▶ [Exercise prompt]: The output is the lines below from the one with "Decline all [button] (508, 2289)" through the one with "Научно-исследовательская работа магистра", both included, printed exactly and with no other line.

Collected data
┌──
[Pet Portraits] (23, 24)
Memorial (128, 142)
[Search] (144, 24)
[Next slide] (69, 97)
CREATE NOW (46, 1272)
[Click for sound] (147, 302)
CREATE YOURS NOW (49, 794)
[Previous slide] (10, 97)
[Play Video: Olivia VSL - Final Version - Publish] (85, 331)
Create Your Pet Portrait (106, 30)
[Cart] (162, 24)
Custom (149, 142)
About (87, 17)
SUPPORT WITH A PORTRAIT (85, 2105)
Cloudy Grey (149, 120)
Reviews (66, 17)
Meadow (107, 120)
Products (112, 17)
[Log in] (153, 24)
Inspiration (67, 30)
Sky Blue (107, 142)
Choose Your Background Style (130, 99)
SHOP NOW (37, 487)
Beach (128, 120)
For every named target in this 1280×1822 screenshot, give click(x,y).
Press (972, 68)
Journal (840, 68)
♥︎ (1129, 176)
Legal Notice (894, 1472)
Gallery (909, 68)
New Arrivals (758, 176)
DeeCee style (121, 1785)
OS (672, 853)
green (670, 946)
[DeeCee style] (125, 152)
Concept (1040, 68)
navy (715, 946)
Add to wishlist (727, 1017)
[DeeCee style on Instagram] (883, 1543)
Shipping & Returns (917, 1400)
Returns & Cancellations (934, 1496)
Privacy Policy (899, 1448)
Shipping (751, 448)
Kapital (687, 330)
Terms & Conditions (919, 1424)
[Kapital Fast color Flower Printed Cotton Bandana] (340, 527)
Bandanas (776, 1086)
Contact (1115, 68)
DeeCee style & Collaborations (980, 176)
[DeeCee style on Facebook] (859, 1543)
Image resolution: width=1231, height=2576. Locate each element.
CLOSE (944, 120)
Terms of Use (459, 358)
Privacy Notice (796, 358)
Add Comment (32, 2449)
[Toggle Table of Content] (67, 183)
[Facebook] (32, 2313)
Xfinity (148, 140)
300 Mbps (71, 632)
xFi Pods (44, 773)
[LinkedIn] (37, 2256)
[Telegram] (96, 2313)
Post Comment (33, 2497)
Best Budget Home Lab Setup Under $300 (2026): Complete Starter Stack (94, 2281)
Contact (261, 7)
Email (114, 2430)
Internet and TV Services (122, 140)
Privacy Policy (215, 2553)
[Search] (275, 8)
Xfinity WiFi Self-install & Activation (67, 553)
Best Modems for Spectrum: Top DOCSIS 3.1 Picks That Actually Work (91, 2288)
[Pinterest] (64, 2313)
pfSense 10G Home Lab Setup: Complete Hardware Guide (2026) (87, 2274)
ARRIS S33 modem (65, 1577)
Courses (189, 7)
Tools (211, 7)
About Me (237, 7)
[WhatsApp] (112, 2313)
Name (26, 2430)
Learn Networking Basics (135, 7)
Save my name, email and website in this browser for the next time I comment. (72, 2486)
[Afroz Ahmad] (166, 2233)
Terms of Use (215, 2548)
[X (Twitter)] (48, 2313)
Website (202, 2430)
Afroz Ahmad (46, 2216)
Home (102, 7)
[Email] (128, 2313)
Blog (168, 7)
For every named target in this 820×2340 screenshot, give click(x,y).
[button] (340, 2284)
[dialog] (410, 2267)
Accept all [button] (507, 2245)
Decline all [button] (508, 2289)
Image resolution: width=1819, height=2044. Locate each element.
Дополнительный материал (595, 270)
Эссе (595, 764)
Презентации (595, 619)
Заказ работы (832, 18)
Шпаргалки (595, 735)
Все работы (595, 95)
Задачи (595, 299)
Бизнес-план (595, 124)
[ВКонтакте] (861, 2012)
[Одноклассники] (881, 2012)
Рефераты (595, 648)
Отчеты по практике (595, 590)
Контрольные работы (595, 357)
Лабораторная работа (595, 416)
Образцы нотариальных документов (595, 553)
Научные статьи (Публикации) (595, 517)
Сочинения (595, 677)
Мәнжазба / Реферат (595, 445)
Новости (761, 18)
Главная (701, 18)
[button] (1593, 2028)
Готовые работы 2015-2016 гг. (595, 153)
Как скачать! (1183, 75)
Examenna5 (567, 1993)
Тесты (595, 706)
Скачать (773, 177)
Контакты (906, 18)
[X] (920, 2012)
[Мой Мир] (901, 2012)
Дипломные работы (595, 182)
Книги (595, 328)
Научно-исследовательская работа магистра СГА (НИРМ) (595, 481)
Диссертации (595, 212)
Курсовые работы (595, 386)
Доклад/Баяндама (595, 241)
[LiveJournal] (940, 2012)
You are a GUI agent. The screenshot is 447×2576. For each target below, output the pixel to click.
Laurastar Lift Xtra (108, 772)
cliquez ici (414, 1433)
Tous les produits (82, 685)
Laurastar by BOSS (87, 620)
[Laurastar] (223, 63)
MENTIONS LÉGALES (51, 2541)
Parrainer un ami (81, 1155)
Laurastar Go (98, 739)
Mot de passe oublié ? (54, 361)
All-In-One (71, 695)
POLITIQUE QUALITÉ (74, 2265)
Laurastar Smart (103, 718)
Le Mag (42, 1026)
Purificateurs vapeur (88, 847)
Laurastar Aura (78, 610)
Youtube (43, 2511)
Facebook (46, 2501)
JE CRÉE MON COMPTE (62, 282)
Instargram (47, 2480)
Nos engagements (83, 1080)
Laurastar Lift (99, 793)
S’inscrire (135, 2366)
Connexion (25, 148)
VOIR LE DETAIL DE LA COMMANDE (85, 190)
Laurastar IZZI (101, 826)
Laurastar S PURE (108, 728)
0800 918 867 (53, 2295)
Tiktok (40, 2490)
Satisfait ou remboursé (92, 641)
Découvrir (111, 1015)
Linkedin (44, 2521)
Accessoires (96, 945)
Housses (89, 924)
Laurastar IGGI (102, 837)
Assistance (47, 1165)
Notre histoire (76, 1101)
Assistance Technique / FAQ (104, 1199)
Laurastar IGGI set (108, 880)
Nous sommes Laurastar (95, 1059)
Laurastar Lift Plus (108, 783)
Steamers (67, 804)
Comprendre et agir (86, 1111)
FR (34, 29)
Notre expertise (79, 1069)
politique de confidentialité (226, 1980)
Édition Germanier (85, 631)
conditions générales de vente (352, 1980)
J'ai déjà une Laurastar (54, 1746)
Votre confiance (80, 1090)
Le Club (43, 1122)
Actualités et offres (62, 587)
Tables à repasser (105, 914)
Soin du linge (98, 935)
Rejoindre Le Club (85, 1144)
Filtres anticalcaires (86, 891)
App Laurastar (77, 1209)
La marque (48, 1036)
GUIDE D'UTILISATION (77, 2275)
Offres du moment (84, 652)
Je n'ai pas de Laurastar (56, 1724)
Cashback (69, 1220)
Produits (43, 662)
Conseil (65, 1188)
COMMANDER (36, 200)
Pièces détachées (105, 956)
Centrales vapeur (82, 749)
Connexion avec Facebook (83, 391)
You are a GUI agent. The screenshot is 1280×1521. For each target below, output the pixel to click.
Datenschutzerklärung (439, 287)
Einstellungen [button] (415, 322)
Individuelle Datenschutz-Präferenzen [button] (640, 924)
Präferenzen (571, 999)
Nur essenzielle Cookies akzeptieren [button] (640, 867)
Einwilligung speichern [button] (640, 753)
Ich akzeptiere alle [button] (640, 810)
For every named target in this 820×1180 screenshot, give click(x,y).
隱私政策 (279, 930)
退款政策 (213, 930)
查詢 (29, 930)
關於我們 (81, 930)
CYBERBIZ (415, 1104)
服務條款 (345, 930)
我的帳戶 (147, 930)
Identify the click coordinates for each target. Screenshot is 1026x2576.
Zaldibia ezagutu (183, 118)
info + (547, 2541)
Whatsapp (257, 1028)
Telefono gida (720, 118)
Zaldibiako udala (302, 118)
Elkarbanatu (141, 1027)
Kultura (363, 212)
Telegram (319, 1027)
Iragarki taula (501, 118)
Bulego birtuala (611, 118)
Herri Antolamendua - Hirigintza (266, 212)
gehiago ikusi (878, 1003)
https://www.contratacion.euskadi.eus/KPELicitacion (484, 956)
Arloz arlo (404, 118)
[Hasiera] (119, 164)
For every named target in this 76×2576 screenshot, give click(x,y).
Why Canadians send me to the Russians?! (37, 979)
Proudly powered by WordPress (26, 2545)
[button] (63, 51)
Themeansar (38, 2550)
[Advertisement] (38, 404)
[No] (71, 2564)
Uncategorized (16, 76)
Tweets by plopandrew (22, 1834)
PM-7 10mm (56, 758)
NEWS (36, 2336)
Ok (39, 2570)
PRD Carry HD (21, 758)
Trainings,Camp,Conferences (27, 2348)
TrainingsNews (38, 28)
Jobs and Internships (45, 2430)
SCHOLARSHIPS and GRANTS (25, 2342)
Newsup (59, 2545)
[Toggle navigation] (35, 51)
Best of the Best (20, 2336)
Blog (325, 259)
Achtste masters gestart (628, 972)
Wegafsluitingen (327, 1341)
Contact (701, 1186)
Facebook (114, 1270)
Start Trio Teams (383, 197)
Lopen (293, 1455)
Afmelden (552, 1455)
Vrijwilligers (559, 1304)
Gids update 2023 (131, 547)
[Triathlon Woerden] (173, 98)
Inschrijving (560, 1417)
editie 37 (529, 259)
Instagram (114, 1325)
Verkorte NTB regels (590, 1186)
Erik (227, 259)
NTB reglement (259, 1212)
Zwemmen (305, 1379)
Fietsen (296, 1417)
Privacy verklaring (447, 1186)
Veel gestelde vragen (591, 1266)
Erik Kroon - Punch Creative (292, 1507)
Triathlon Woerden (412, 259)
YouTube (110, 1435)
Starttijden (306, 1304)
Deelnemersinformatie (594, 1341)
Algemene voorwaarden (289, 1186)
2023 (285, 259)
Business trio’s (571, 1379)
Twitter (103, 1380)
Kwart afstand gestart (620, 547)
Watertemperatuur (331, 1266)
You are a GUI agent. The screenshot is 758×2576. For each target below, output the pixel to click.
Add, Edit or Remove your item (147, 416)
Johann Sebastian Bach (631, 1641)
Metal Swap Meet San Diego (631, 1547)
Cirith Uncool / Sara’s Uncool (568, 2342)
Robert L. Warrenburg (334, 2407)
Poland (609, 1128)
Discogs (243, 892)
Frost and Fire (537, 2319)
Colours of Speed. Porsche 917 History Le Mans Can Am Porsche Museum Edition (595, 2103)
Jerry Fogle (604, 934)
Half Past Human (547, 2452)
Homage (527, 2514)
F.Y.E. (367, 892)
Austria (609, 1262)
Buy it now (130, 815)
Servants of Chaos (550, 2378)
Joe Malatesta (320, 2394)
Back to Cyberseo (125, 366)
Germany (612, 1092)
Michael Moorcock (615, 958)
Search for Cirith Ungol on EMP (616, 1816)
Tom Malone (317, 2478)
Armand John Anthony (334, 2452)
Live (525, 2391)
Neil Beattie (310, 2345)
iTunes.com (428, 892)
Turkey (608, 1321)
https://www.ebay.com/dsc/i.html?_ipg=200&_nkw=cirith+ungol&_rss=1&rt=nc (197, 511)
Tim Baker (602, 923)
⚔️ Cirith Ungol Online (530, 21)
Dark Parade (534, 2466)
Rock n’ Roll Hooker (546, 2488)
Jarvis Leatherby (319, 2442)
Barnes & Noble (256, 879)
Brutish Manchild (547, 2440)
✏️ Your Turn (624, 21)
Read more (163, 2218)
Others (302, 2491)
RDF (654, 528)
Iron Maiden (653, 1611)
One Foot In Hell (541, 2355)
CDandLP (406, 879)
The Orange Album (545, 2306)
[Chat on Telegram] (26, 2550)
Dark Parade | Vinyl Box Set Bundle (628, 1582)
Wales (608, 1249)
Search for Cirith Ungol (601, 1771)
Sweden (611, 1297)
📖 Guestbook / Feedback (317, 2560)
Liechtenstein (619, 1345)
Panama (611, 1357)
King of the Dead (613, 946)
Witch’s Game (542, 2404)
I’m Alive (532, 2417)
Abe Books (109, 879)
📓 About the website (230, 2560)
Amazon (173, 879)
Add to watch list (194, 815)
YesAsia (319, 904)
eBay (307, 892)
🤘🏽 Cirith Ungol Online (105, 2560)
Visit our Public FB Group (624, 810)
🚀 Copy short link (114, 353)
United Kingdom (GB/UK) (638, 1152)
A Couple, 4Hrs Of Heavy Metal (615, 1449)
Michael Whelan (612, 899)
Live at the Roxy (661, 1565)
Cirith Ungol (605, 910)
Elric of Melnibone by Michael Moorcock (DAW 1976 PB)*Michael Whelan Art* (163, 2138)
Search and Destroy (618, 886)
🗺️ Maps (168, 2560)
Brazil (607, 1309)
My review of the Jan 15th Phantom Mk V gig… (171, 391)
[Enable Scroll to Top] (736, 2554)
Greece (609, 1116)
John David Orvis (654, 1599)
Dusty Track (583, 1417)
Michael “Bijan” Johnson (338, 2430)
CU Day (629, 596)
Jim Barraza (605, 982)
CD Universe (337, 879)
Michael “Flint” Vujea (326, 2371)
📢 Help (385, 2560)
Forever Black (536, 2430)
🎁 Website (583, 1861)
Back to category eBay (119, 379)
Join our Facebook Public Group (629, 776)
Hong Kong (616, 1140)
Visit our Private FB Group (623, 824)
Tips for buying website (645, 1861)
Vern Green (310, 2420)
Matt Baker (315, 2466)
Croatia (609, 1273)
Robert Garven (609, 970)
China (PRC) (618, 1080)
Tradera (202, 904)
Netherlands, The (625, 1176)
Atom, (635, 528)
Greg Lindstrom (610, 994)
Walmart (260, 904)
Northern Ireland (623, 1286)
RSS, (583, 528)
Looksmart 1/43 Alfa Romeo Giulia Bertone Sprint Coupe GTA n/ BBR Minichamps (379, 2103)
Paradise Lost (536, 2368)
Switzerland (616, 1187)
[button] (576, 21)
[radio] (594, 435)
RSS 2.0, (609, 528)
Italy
└──
▶ [Finished exercise]:
Decline all [button] (508, 2289)
Image resolution: width=1819, height=2044. Locate each element.
Дополнительный материал (595, 270)
Эссе (595, 764)
Презентации (595, 619)
Заказ работы (832, 18)
Шпаргалки (595, 735)
Все работы (595, 95)
Задачи (595, 299)
Бизнес-план (595, 124)
[ВКонтакте] (861, 2012)
[Одноклассники] (881, 2012)
Рефераты (595, 648)
Отчеты по практике (595, 590)
Контрольные работы (595, 357)
Лабораторная работа (595, 416)
Образцы нотариальных документов (595, 553)
Научные статьи (Публикации) (595, 517)
Сочинения (595, 677)
Мәнжазба / Реферат (595, 445)
Новости (761, 18)
Главная (701, 18)
[button] (1593, 2028)
Готовые работы 2015-2016 гг. (595, 153)
Как скачать! (1183, 75)
Examenna5 (567, 1993)
Тесты (595, 706)
Скачать (773, 177)
Контакты (906, 18)
[X] (920, 2012)
[Мой Мир] (901, 2012)
Дипломные работы (595, 182)
Книги (595, 328)
Научно-исследовательская работа магистра СГА (НИРМ) (595, 481)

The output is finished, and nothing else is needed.